→ **ТЕКСТ СТРАНИЦЫ**:
====================
Читаем Дневник. Том 1 полностью

Третьего дня у меня была Анна Ахматова. Вот у кого сохранилась и поступь, и благородство былых дней. Я ее мало знаю, и ее личная жизнь мне мало понятна – Лурье, Пунин. Но она обаятельна, и она никому не поклонилась и ничем не поступилась. У ее сына ее улыбка. Про него, поговорив с ним, О. Мандельштам сказал Анне Андреевне: «Вам будет трудно уберечь его, в нем есть гибельность». Они были в Третьяковской галерее, в отделе икон. Увидав Владимирскую Божью Матерь, он приложился к ней. «Я, – говорит А.А., – была в полном ужасе: “Что ты делаешь?” На что он мне спокойно ответил: “Но ведь она же чудотворная”». Какие там иконы! Лучше, по-моему, у нас вообще ничего нет.

[А Юрий все носится, зайцев гоняет. Его новую пассию зовут Заева, ну и фамилии – Канавина, Капустина, Заева. Познакомился он с ней в вагоне. Несчастный дурень. Вот уже год, как он ничего не делает. Я с середины октября стала отмечать день за днем его работу. С 16 октября по 8 ноября он два раза занимался по полдня. Все остальное время носится в воздухе и кричит: «Это трагично – я не могу сочинять!» Если бы он попробовал хоть бы два дня посидеть подряд над работой. Больно и глубоко противно.]

9 ноября

. Рисую Старчакова и продолжаю наслаждаться его характеристиками: «Лев Савин – он способный, но ничего общего с литературой не имеет. Мало еще рассказать что-нибудь интересное, надо иметь мастерство и знания. Никакого мастерства, никаких знаний, ничего не читал, так что сравнивать себя не с чем. Он биржевик, нэпман, знает очень хорошо этот быт, но это же не литература. А мнит себя гением: “Вы еще будете за мной бегать и мои карточки выпрашивать”. Мы на днях вечером шли, – говорит Старчаков, – вместе по Загородному, и он так мне надоел, что я подошел к сидевшему у ворот в большом тулупе дворнику и сказал ему: “Вот тут один гений ко мне пристал, не можете ли вы меня от него избавить?” Лев до сих пор не может мне этого простить».

Я советую Старчакову писать литературные мемуары, заметки так, как вот он мне рассказывает, не считаясь ни с моментом, ни с цензурой, сейчас этого нельзя напечатать, но, быть может, через несколько лет и можно будет, и как будет интересно. Но только он страшно ленив.
====================
→ **ЗАДАНИЯ**:
**A.** По какой улице, судя по дневнику, однажды вечером вместе шли Старчаков и Лев Савин?
**B.** Перепишите без изменений фрагмент дневника, начиная со слов «Я советую Старчакову» и продолжая до слов «он страшно ленив.» включительно.
====================
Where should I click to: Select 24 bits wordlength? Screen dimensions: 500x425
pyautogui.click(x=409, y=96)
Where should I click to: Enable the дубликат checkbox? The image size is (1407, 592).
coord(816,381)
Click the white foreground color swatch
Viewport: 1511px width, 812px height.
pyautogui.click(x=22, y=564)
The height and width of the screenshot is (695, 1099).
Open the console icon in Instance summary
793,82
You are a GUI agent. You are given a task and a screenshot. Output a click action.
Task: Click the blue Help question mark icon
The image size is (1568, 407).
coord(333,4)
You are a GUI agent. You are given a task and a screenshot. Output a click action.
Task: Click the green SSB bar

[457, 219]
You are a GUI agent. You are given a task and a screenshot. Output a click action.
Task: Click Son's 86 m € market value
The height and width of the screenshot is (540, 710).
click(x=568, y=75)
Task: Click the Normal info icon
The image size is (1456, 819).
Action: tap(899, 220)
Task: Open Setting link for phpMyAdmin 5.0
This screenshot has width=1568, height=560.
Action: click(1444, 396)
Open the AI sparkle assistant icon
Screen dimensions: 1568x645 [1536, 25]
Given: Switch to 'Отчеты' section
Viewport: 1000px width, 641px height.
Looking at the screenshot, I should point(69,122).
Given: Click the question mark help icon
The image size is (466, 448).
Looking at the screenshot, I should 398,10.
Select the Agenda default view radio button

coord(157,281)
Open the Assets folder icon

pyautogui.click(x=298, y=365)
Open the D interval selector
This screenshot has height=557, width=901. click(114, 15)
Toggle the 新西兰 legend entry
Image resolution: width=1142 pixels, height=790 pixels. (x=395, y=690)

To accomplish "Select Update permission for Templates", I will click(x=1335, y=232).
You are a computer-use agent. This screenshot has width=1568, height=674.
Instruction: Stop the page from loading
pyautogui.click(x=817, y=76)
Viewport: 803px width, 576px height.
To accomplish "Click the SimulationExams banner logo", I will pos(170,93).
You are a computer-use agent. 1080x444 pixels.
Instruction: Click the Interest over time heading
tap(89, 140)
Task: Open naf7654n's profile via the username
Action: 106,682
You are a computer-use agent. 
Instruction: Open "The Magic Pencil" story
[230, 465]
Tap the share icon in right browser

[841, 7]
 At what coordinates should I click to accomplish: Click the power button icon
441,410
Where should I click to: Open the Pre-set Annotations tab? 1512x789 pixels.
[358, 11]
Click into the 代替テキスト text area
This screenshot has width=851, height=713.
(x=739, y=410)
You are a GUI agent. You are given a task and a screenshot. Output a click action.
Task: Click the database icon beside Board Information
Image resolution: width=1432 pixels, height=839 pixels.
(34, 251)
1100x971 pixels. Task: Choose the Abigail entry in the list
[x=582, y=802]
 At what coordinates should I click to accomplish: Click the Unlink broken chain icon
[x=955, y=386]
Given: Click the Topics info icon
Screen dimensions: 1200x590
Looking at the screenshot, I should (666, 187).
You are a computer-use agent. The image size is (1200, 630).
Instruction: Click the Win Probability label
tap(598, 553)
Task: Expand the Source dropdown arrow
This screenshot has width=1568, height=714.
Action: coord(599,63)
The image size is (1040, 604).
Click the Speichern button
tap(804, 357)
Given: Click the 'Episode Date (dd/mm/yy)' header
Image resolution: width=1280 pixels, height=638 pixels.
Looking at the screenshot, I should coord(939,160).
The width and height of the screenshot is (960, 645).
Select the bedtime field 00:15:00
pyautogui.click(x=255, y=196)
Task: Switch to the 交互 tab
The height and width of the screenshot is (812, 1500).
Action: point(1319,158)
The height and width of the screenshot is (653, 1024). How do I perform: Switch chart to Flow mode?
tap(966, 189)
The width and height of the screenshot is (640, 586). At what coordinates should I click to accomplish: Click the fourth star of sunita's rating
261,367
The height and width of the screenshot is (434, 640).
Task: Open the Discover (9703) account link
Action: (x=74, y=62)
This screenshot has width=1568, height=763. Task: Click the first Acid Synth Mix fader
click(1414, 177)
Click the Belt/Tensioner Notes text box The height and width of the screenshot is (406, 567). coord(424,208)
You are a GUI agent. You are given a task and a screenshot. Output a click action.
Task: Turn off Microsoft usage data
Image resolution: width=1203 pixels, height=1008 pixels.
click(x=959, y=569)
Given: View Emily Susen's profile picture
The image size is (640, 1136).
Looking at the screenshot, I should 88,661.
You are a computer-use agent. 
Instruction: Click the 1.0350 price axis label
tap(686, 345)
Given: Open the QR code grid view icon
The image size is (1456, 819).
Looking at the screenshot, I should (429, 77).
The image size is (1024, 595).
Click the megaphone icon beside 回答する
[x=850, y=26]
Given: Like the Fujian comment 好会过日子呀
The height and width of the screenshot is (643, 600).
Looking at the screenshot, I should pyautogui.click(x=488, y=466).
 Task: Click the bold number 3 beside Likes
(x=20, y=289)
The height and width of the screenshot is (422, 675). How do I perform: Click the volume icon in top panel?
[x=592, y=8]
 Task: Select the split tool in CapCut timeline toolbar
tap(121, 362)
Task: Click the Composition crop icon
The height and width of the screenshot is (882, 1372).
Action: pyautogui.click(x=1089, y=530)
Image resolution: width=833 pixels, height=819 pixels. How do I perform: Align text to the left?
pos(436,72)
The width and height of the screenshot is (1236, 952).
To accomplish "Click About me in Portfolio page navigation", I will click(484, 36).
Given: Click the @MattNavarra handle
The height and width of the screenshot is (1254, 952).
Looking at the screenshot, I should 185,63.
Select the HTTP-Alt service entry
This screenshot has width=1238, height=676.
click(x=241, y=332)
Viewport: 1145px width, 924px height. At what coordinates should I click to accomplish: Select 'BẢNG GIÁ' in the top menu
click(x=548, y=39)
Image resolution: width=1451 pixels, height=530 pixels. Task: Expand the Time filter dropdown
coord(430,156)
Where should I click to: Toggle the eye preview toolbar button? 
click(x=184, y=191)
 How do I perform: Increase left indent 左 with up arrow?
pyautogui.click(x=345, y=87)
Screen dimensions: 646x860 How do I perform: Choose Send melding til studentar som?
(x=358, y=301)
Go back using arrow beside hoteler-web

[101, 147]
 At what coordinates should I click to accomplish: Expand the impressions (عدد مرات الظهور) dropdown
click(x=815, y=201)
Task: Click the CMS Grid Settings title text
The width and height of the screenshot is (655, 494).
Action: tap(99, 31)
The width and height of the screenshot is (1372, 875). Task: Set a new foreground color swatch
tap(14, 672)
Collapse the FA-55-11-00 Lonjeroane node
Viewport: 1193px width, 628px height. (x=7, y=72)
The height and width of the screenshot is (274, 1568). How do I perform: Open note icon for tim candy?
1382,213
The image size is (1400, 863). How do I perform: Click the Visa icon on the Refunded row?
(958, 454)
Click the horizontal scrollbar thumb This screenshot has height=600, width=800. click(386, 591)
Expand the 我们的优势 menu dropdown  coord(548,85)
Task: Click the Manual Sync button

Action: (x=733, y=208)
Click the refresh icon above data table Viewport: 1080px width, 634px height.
====================
→ **ОТВЕТЫ К ЗАДАНИЯМ**:
**A.** По Загородному.

**B.**
Я советую Старчакову писать литературные мемуары, заметки так, как вот он мне рассказывает, не считаясь ни с моментом, ни с цензурой, сейчас этого нельзя напечатать, но, быть может, через несколько лет и можно будет, и как будет интересно. Но только он страшно ленив.